In times like these, there will be a natural tendency to keep things focused only on business. What sometimes tends to get lost though is the sense of being part of something bigger, formed around that amorphous thing called culture. It will be critical to adapt an organization’s culture to the current situation, to ensure that employees are engaged and empowered.

Examples abound of companies who got creative and adapted their culture to this new way of working. Getting together for virtual birthday greetings, organizing impromptu virtual parties, fundraising for worthy causes together, are some of the little things that add up. It is important to realize that as humans we are going through a shared experience that is demanding much of everyone physically and emotionally. Recognizing this shared humanity, and leaving room for levity and even a little bit of fun, will make it easier for everyone to get through this together. 

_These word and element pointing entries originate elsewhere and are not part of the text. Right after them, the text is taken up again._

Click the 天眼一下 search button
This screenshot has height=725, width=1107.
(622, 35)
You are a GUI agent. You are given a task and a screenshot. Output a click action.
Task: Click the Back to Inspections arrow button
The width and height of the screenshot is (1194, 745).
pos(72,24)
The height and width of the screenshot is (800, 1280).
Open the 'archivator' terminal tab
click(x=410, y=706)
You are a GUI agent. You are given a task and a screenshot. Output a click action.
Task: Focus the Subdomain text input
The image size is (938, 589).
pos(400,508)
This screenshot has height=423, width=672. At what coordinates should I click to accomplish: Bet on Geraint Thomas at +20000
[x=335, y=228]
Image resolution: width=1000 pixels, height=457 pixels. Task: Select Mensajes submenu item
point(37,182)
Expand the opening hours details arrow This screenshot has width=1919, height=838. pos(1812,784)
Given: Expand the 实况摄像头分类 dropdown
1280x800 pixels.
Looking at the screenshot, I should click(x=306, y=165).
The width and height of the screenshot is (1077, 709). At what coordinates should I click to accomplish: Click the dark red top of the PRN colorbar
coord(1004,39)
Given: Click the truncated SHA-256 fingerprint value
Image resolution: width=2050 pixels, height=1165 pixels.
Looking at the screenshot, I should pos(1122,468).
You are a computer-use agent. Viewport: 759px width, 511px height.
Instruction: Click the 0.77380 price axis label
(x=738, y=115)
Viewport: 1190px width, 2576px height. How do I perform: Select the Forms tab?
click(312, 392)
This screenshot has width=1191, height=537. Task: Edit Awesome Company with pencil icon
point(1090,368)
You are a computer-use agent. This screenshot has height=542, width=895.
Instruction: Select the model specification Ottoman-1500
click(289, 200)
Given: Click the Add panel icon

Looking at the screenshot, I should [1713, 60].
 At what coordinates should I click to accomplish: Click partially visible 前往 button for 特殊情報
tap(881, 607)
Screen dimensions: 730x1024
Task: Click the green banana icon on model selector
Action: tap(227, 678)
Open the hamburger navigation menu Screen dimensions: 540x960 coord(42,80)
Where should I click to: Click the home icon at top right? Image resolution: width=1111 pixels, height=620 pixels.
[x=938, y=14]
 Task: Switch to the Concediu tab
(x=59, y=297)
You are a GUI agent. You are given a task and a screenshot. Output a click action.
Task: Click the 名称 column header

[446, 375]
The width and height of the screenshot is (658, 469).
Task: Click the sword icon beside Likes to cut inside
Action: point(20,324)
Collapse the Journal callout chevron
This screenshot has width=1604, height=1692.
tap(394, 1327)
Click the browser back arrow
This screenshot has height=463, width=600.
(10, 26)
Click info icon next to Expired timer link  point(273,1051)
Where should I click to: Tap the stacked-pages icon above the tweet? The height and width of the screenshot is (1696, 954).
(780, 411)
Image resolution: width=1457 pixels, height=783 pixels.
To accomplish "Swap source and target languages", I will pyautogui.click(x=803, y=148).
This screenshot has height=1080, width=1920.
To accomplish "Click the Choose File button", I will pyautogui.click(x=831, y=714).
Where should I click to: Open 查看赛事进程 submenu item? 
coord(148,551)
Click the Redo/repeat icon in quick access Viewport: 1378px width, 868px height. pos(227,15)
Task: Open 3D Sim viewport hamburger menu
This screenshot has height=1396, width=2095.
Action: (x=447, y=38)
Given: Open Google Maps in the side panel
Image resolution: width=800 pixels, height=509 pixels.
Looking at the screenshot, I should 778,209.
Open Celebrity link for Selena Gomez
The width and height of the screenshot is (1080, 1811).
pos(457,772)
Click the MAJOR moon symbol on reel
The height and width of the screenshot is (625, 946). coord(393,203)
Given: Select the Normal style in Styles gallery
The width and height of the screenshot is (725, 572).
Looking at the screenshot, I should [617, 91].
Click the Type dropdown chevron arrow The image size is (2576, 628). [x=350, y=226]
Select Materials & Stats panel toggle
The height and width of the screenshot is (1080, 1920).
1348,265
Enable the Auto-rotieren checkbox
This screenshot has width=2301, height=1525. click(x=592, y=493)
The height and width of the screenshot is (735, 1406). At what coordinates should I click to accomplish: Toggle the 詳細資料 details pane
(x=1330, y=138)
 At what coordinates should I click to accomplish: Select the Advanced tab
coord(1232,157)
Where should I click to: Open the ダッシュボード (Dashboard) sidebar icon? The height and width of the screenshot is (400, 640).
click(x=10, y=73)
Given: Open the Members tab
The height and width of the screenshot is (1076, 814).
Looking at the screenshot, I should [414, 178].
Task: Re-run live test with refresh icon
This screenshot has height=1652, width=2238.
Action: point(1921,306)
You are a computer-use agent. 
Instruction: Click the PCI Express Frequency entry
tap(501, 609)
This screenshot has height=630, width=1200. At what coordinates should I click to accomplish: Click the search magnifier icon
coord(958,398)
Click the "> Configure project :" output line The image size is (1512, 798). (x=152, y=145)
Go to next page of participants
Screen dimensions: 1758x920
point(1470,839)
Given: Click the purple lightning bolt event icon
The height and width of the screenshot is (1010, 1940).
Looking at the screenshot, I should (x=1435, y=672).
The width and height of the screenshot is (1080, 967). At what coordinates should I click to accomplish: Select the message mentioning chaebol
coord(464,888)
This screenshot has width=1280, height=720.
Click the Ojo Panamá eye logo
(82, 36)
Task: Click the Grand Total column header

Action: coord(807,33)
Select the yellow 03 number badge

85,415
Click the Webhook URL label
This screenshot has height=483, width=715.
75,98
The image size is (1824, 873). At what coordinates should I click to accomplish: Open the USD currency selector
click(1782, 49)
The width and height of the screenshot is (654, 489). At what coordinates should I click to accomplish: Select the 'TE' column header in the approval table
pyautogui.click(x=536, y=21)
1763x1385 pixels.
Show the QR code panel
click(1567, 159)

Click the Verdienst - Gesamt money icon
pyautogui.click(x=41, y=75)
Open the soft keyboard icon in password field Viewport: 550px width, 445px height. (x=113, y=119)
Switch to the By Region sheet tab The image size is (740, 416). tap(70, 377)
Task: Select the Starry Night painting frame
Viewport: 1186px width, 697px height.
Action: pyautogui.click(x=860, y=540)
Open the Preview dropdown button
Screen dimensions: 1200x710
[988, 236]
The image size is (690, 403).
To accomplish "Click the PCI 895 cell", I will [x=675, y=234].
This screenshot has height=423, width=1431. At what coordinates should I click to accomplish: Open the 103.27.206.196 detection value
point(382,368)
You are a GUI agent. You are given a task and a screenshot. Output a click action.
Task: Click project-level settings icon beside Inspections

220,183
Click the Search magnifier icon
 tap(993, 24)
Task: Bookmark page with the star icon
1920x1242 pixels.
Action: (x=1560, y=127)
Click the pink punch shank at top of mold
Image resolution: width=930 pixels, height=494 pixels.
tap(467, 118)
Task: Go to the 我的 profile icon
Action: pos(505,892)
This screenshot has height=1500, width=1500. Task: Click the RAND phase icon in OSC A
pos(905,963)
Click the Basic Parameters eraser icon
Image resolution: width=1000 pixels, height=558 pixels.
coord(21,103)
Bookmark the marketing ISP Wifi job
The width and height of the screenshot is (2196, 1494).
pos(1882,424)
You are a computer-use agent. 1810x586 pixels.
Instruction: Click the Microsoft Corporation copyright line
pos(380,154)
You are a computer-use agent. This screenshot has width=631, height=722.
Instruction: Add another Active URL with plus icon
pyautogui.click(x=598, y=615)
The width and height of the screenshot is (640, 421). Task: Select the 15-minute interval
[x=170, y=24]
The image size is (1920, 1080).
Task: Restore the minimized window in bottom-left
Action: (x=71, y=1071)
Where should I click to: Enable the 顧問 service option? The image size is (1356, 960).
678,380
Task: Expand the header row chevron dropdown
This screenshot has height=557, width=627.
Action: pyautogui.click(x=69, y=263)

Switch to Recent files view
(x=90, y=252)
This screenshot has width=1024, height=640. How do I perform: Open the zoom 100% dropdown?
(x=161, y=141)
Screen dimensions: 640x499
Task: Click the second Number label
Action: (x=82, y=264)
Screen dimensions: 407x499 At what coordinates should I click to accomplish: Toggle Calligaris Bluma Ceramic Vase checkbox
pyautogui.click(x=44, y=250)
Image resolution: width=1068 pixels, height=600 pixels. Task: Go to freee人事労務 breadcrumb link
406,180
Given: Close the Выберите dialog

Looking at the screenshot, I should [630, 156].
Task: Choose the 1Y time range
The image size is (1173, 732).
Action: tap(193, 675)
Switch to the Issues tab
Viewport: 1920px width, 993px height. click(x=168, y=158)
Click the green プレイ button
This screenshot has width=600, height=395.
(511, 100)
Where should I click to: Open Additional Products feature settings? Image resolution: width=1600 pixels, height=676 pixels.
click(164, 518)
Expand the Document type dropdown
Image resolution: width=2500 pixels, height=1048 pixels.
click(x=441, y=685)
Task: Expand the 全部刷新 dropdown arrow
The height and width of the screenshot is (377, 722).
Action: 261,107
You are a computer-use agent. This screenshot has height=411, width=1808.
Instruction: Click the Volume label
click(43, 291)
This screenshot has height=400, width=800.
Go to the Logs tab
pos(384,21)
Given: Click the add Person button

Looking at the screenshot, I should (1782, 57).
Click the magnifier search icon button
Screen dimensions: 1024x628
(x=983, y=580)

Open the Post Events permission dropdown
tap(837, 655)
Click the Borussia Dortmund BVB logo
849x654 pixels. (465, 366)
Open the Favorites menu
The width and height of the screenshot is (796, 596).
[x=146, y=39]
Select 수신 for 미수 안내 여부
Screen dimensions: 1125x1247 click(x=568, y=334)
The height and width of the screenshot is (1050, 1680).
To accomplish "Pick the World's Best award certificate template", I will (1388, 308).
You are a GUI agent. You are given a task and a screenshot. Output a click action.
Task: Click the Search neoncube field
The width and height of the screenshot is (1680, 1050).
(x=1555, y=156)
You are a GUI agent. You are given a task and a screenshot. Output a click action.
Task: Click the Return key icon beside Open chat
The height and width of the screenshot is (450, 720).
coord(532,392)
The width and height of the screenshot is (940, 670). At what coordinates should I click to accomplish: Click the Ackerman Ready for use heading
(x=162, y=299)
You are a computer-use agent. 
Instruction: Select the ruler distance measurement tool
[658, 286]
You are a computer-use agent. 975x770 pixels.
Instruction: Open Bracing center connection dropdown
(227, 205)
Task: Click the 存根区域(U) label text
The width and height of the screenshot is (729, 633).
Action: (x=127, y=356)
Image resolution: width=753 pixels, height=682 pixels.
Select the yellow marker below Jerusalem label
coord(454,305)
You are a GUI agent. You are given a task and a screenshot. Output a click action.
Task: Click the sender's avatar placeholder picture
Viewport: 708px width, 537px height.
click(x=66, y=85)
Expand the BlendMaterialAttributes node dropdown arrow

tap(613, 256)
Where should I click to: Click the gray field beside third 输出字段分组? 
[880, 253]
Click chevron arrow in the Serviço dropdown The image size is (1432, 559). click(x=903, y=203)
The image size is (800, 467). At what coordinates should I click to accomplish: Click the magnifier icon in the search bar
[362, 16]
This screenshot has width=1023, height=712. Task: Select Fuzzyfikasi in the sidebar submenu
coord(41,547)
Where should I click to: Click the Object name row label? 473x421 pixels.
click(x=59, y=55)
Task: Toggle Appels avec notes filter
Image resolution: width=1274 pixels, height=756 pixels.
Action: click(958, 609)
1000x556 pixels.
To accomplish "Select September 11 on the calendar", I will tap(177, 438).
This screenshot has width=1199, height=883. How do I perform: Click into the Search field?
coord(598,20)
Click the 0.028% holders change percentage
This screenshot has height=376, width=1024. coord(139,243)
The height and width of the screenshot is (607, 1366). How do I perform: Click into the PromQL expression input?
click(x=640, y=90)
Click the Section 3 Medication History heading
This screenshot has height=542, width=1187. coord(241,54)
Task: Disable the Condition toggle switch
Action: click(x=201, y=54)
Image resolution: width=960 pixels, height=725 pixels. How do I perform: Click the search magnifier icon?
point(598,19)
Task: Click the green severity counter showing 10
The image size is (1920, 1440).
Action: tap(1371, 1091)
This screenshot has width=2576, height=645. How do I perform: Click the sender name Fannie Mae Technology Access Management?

The long term impacts of this crisis are still a matter of discussion, and we do not lay claim to knowing exactly what they are. What is clear though is that organizations who survive and thrive in the post-corona world will do so based on how they adapt to the current situation. Employees, through their creativity and resilience, will define how organizations sail through these troubled waters. If ever there was a time to focus on employee well-being and empowerment, it is now. Doubling down on the fundamentals of performance management – objectivity, transparency and communication – is the only effective option organizations have. Throw in a dash of creativity, and tweak things a little bit as needed, and you have an interesting twist on a time-tested recipe.